The wind soughed across the moors on the edge of Lancre, and hissed through the heather.
Around some old mounds, half buried in brambles, it shook the wet branches of a single thorn tree, and shredded the curling smoke that drifted up through the roots.
There was a single scream.
Down below, the Nac mac Feegle were doing their best, but strength is not the same as weight and mass and even with pixies hanging on to every limb and Big Aggie herself sitting on Verence’s chest he was still hard to control.

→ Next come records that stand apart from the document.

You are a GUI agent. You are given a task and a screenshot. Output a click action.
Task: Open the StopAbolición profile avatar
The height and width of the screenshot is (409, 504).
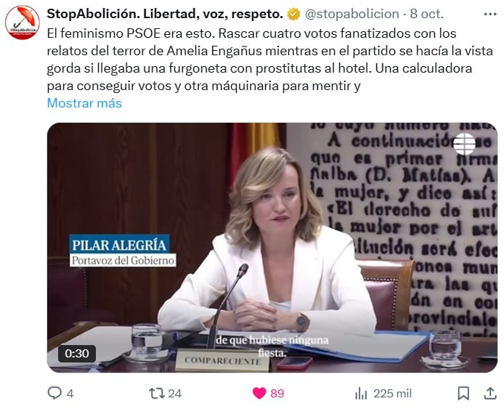pyautogui.click(x=23, y=23)
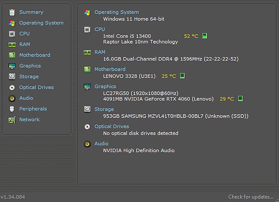The width and height of the screenshot is (279, 202).
Task: Click the RAM stick icon in sidebar
Action: [x=12, y=45]
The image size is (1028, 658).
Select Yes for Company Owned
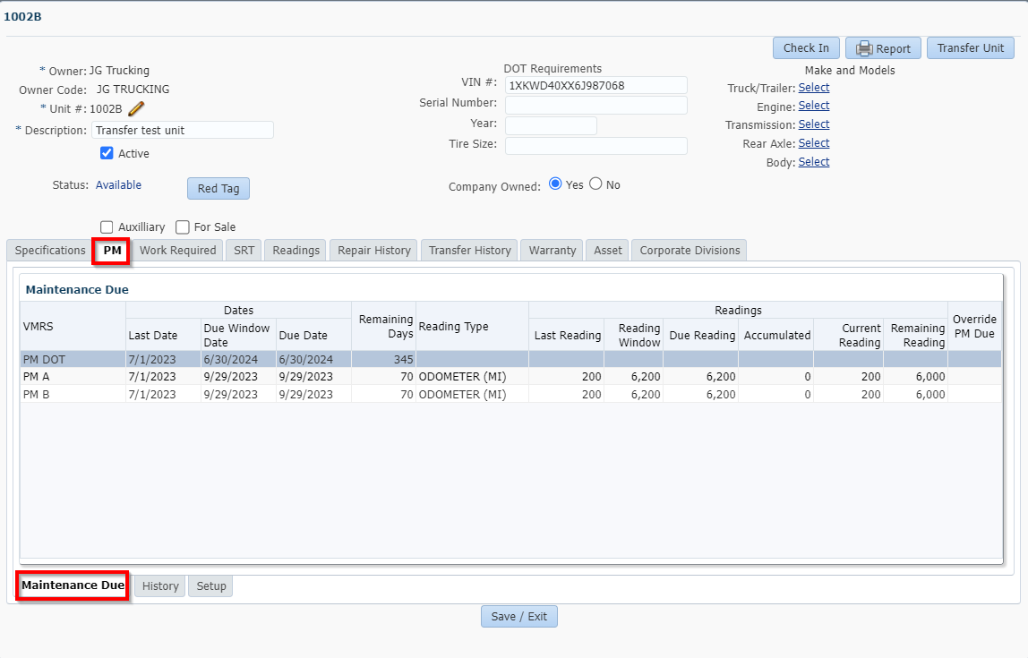tap(555, 184)
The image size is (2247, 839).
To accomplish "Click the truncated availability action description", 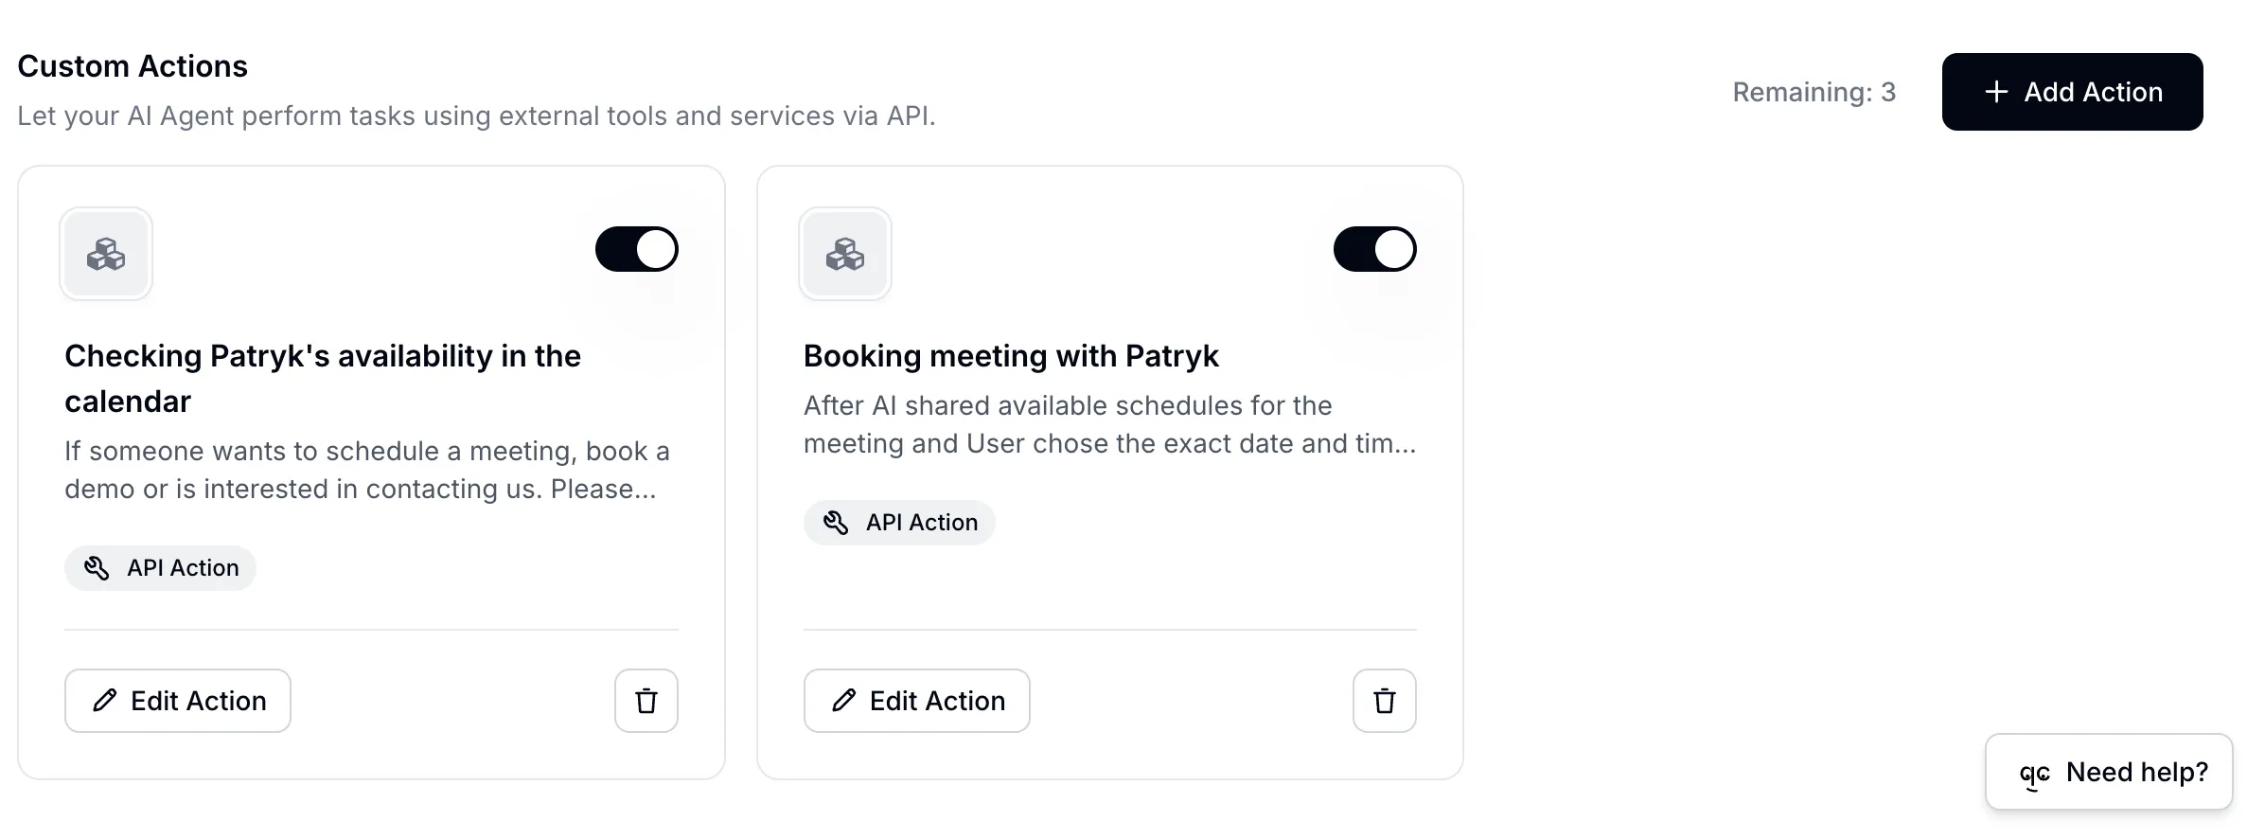I will point(366,470).
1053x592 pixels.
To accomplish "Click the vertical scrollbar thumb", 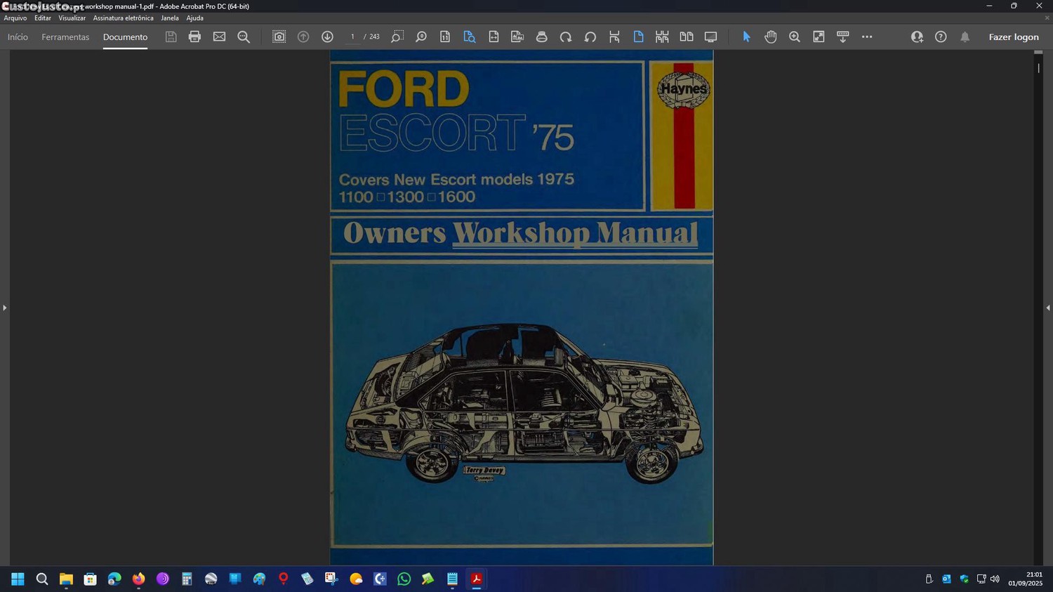I will (1038, 68).
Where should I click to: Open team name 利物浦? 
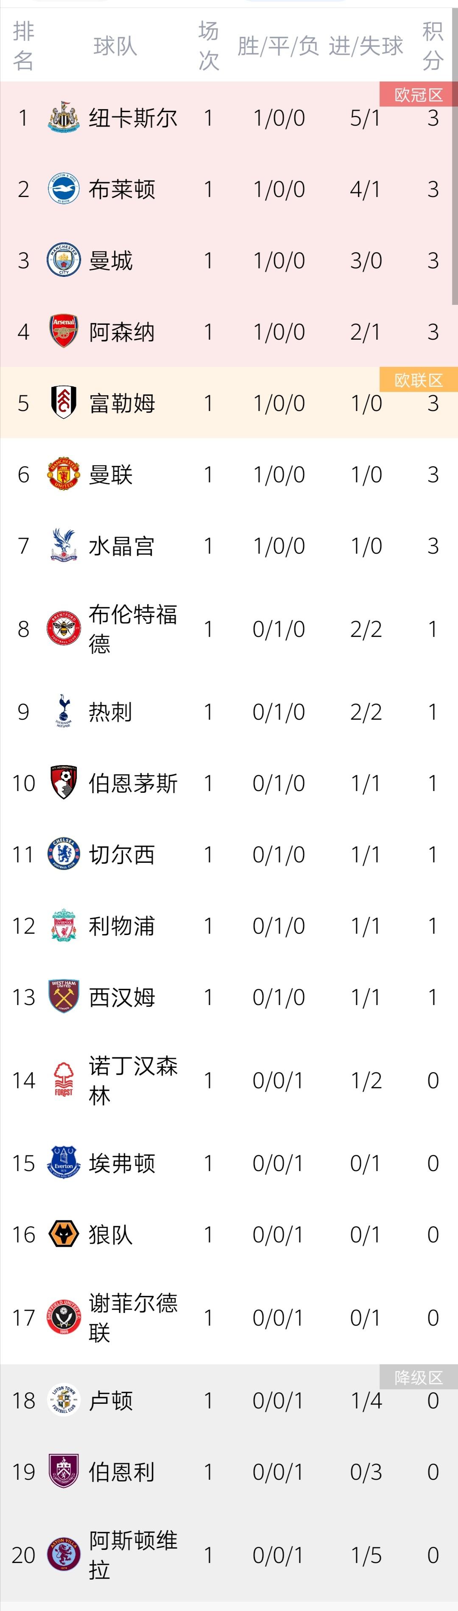[122, 926]
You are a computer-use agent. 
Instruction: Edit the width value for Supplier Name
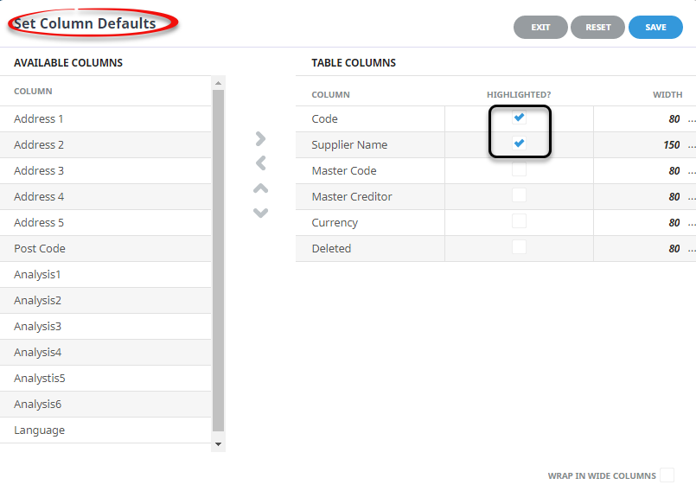pyautogui.click(x=670, y=145)
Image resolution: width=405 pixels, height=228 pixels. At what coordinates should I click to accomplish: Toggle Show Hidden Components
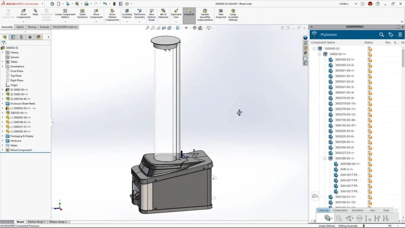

“I think mebbe the drink was a wee bitty too trackle?” said Big Aggie’s man, looking down at Verence’s bloodshot eyes and foaming mouth. “I’m sayin’, mebbe it was wrong jus’ giving him fifty times more than we tak’. He’s not used to it…”
Big Aggie shrugged.
In the far corner of the barrow half a dozen pixies backed out of the hole they’d hacked into the next chamber, dragging a sword. For bronze, it was quite well preserved—the old chieftains of Lancre reckoned to be buried with their weapons in order to fight their enemies in the next world, and since you didn’t become a chieftain of ancient Lancre without sending a great many enemies to the next world, they liked to take weapons that could be relied upon to last.
Under the direction of the old pixie, they maneuvered it within reached of Verence’s flailing hand.
“Are ye scrat?” said Big Aggie’s man. “Yin! Tan! Tetra!”
The Feegle leapt away in every direction. Verence rose almost vertically, bounced off the roof, grabbed the sword, hacked madly until he’d cut a hole through to the outside world, and escaped into the night.
The pixies clustered around the walls of the barrow turned their eyes to their Kelda.
Big Aggie nodded.
“Big Aggie says ye’d best see him come to nae harm,” said the old pixie.
A thousand small but very sharp weapons waved in the smoky air.
“Hoons!”
“Kill ’em a’!”
“Nac mac Feegle!”
A few seconds later the chamber was empty.